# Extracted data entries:
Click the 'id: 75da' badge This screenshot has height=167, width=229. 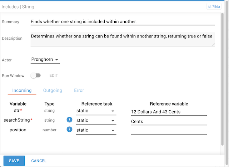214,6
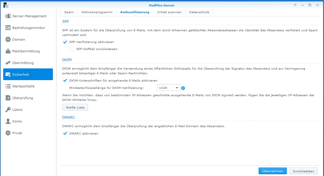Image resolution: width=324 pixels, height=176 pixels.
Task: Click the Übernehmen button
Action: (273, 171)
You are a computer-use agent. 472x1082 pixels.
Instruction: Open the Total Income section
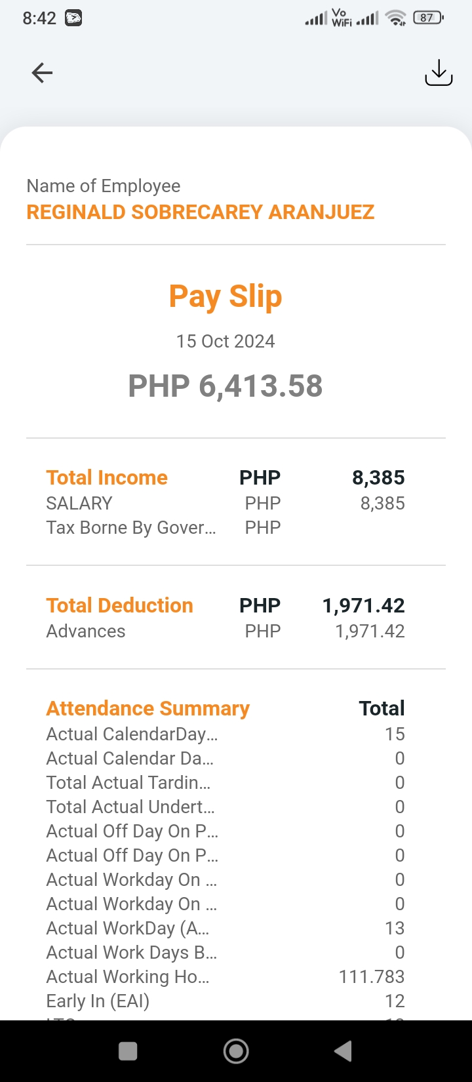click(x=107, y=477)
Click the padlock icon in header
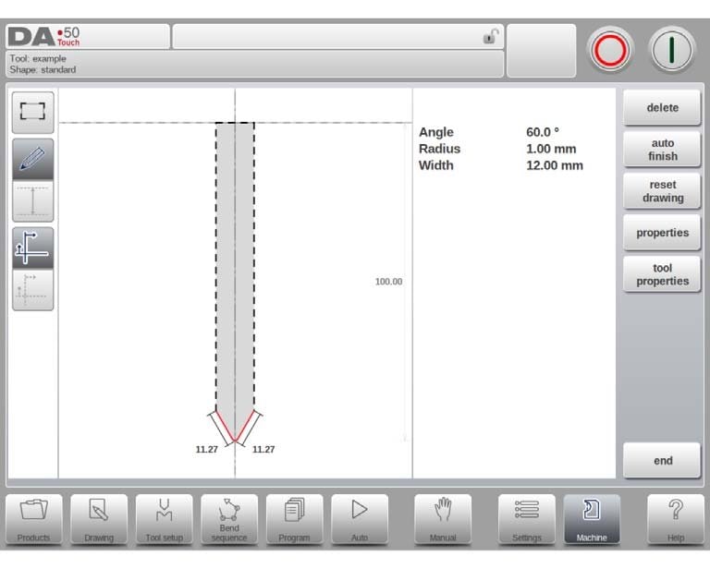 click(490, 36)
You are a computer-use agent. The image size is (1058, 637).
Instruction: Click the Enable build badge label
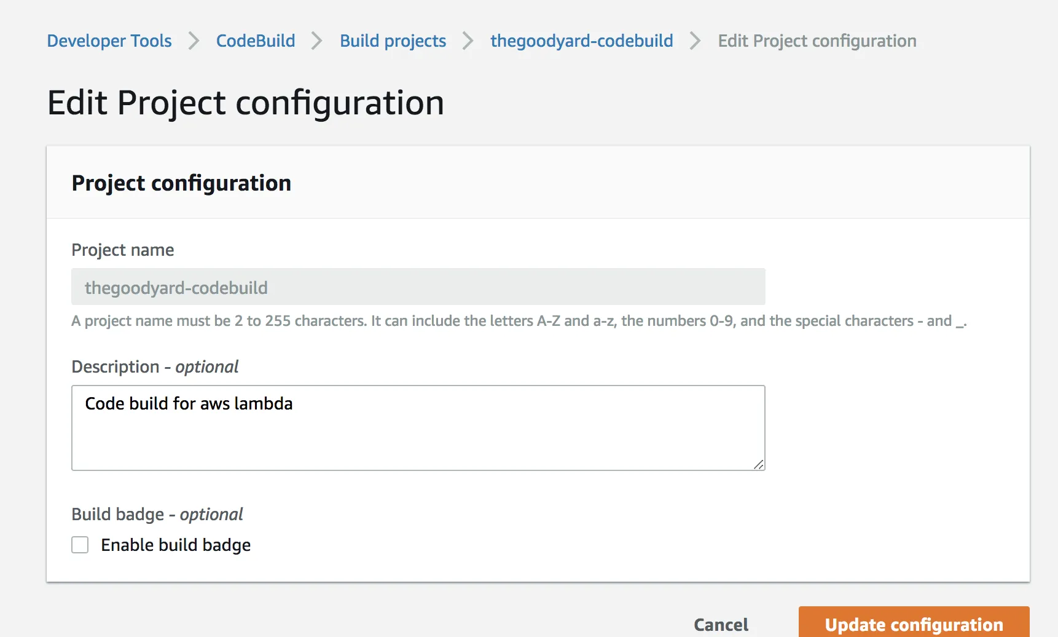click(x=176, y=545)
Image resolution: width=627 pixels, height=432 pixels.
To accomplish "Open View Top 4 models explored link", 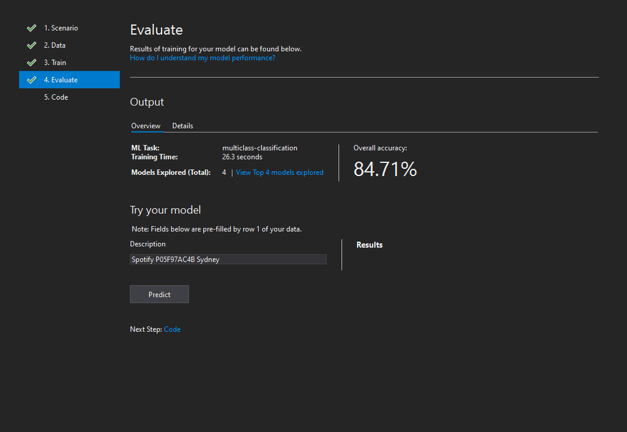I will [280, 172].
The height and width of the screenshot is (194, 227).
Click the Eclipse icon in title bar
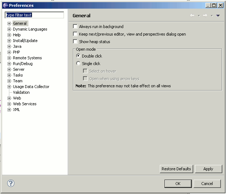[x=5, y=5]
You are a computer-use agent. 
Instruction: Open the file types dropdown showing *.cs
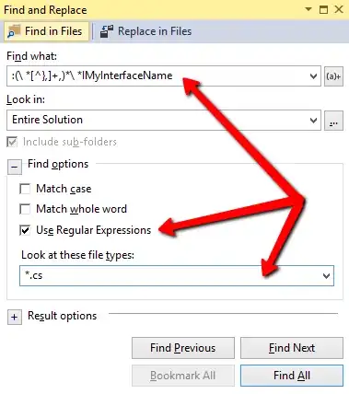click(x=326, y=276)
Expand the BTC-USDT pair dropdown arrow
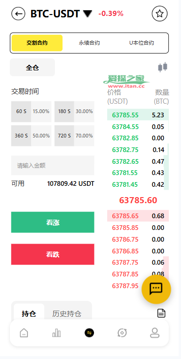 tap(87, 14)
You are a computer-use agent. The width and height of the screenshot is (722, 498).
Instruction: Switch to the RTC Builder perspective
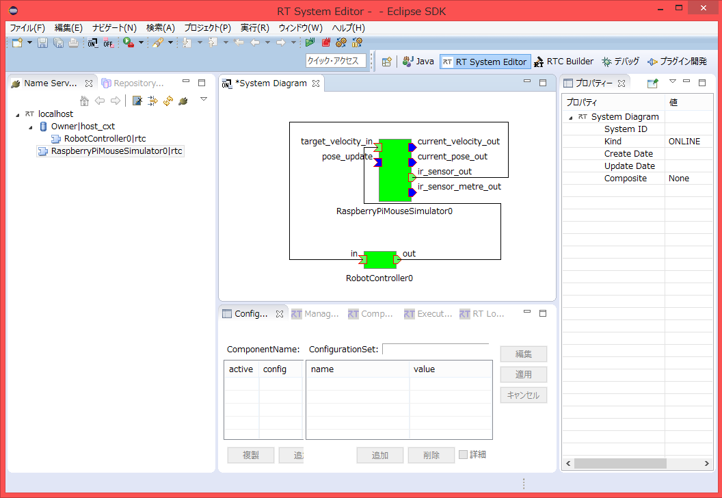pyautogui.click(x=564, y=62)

# What you are asked to do:
Each line from the one containing "Instruction: Switch to" down to the final line of the records above must be reproduced exactly; no pictures go into the copy.

# Output below:
Instruction: Switch to the RTC Builder perspective
pyautogui.click(x=564, y=62)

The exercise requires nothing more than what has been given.